6.6 Analytics Security, Visibility, and Executive Reporting

The layers of analytics security

Salesforce reporting security starts before the report builder opens. A user needs access to the object, the fields, the records, and the folder that contains the report or dashboard. They also need functional permissions such as Run Reports, Create and Customize Reports, Report Builder, Export Reports, Subscribe to Reports, Manage Public Reports, or Manage Dashboards in Public Folders depending on the task. A user who lacks object access will not fix the issue by receiving a report link. A user who lacks field-level access should not see that field just because it is on a report.

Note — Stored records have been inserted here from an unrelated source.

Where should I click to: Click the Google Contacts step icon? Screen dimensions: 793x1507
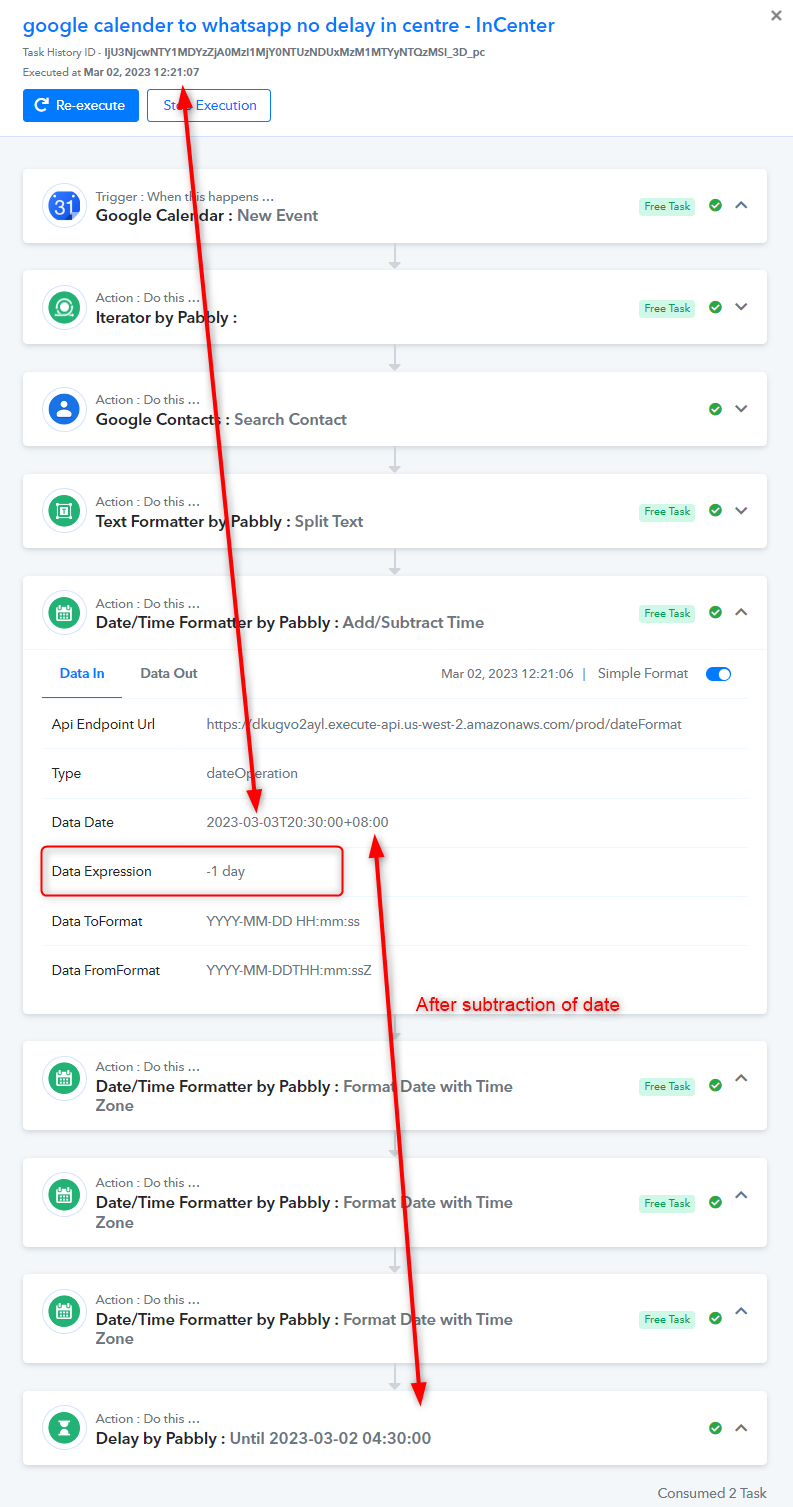tap(64, 409)
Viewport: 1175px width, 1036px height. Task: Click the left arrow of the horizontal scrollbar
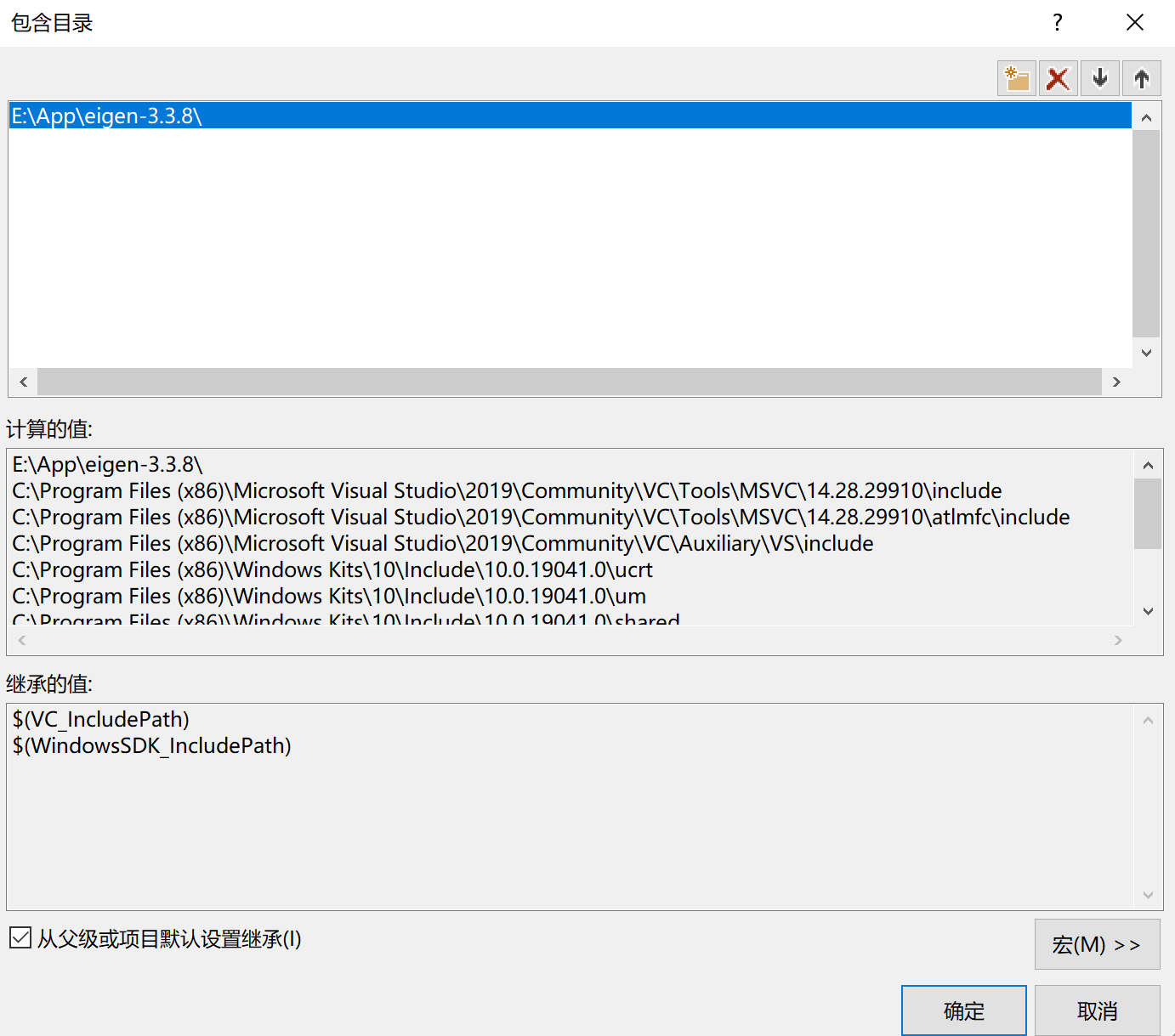coord(23,382)
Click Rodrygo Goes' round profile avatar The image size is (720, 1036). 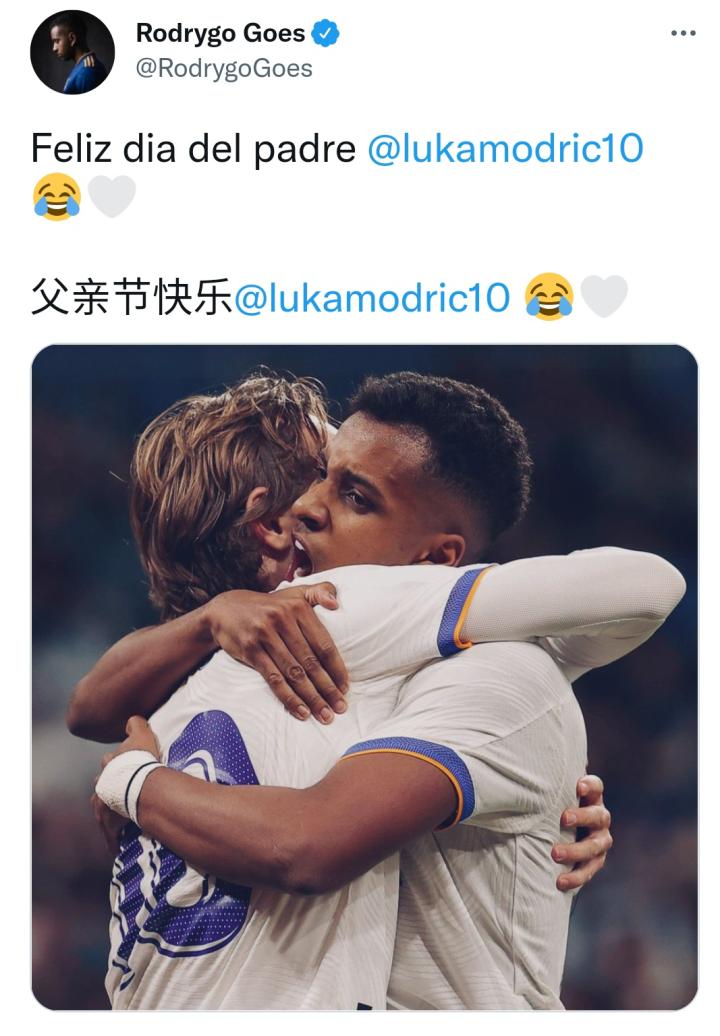pos(72,52)
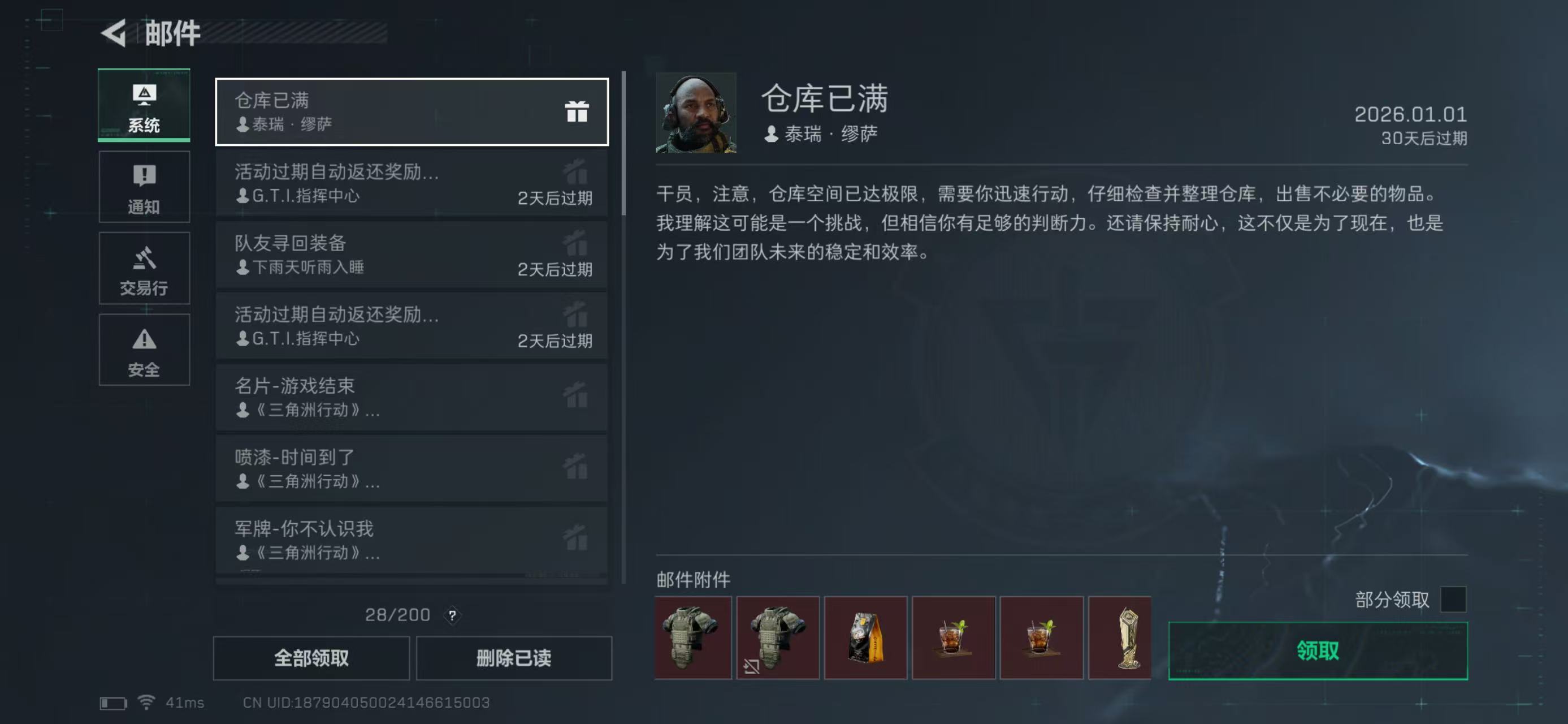The height and width of the screenshot is (724, 1568).
Task: Switch to the 通知 tab
Action: (x=144, y=186)
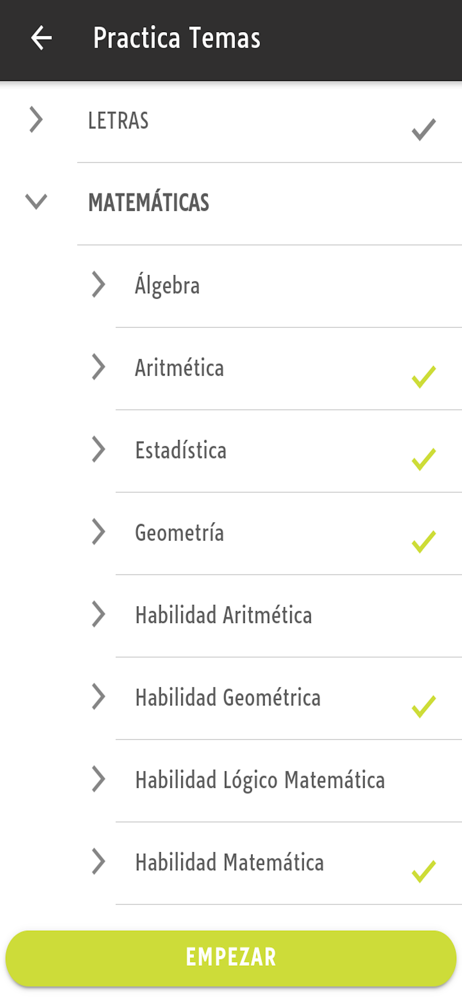The image size is (462, 1000).
Task: Select the Habilidad Lógico Matemática label
Action: (260, 779)
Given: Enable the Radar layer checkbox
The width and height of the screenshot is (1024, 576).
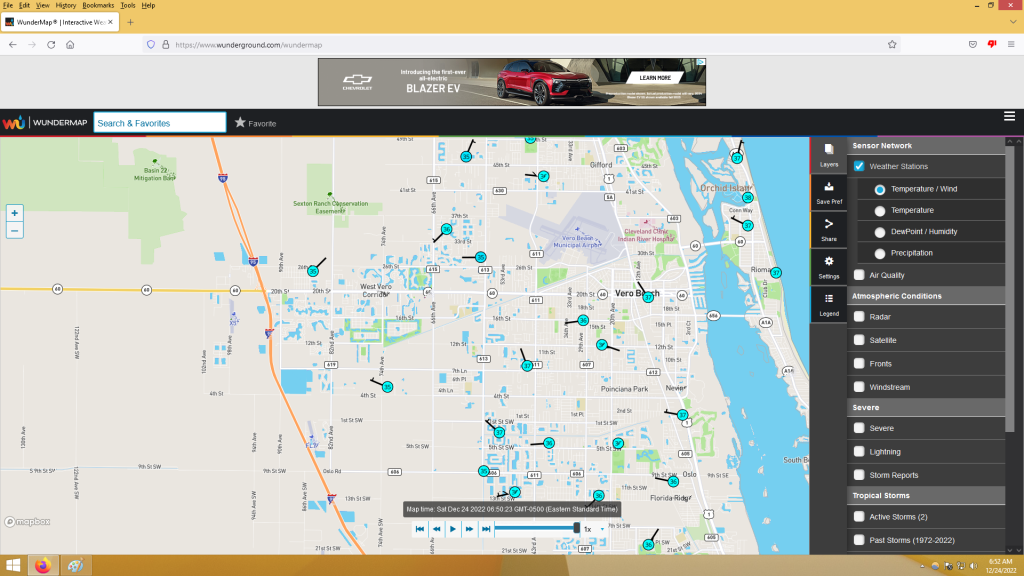Looking at the screenshot, I should 859,317.
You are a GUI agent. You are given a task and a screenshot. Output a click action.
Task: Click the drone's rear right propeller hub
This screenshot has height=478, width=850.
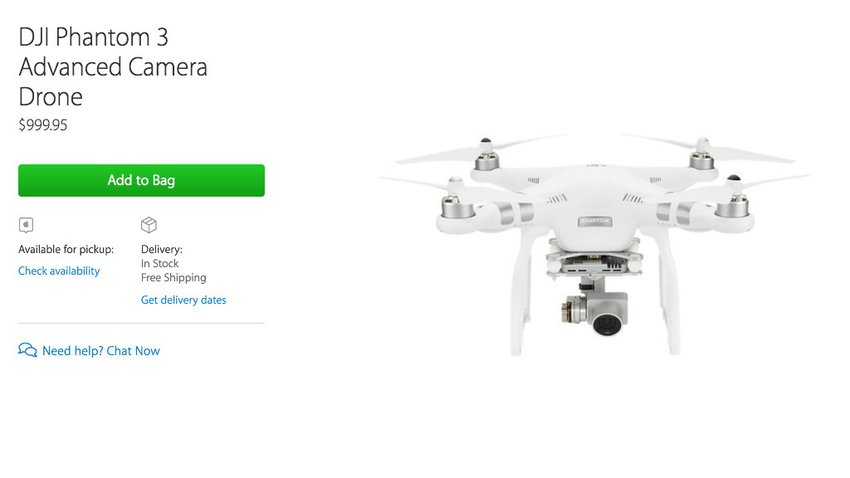tap(701, 154)
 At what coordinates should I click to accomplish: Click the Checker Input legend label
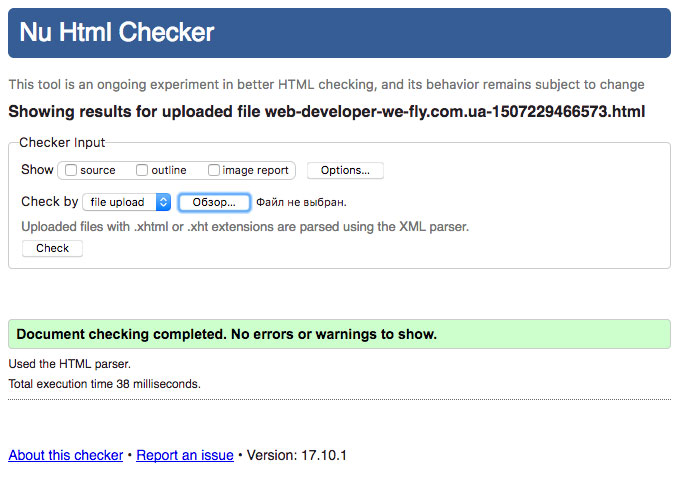pyautogui.click(x=62, y=143)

Record visibility comes from organization-wide defaults, role hierarchy, sharing rules, teams, territories, manual sharing, queues, account relationships, and broad permissions such as View All or View All Data. Reports respect the accessible rows for the running user of the report. Dashboards add another layer because a specified running user can summarize data using that user's access. That is useful for executive reporting, but it must be governed so sensitive aggregate information is not exposed casually.

Executive reporting also requires definition control. A KPI such as net new pipeline can mean created date this quarter, close date this quarter, stage not closed, forecast category included, or amount converted to corporate currency. If each region uses a different report, leadership will argue about definitions instead of decisions. Admins should capture KPI definitions, source reports, filters, currency handling, fiscal calendar assumptions, and owner of each metric.

A report that is technically correct can still be unsafe. Exported CSV files may contain personal data, regulated information, or competitive sales details. Once data leaves Salesforce, Salesforce sharing no longer protects it. Admins should grant export permissions deliberately, classify sensitive fields, consider data loss prevention processes outside Salesforce, and train users not to email uncontrolled spreadsheets when a secured report subscription or dashboard would be better.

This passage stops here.